A number of reviews in particular address different aspects of preconception care.
A review by Tieu et al in 2010 entitled Preconception care for diabetic women for improving maternal and infant health (Tieu 2010) includes women with pre-existing diabetes, and this group has been specifically excluded from this review.
The review by Whitworth and colleagues (Routine pre-pregnancy health promotion for improving pregnancy outcomes (Whitworth 2009)) excludes trials where interventions are aimed specifically at women with established medical, obstetric or genetic risks or already receiving treatment as part of programmes for high-risk groups and examines routine health promotion for all women.
In contrast, the review by Anderson and colleagues (Preconception lifestyle advice for people with subfertility (Anderson 2010)) is specific to those women seeking fertility treatment and this group has been excluded from this review.
The Tieu review (Interconception care for women with a history of gestational diabetes for improving maternal and infant outcomes (Tieu 2013)) only included women with a history of gestational diabetes. Our review will be looking at women with a larger range of preconception conditions, and specifically those with a BMI in the overweight or obese range.
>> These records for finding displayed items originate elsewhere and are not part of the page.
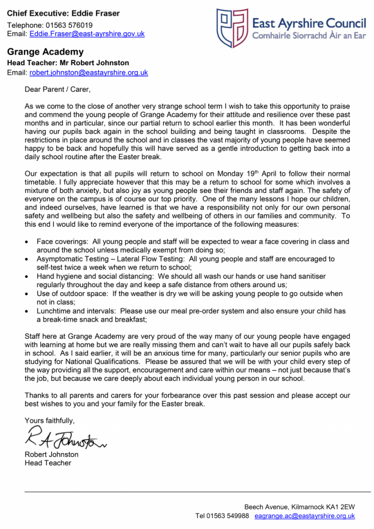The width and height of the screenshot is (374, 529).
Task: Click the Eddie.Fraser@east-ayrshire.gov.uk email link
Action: pos(87,34)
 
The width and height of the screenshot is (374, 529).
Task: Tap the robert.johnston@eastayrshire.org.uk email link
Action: pos(88,73)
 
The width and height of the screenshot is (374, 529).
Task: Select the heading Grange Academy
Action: pos(45,52)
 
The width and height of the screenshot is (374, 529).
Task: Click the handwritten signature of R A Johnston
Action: pos(66,439)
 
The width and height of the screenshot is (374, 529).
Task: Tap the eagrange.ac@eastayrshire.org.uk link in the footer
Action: pos(305,516)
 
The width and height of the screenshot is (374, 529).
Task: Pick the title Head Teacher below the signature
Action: pos(48,463)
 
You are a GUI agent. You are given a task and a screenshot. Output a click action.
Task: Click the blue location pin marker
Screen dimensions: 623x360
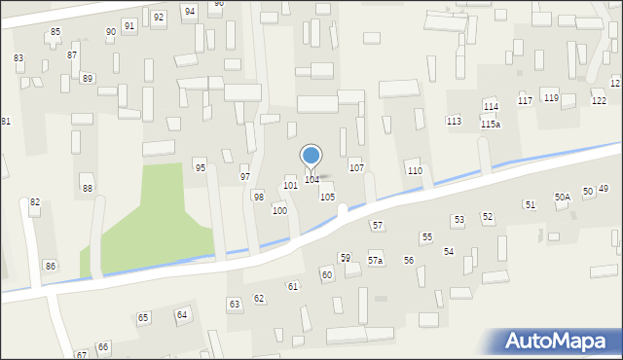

Why it is important to do this review
Overweight and obesity are increasingly common among women of reproductive age and are associated with adverse outcomes for women and their infants. There is currently no evidence to indicate whether directed preconception health programs are of benefit, and if so, what they should include. It is important to determine which interventions, if any, are of benefit to women who are overweight or obese and how they should be implemented to improve pregnancy outcomes.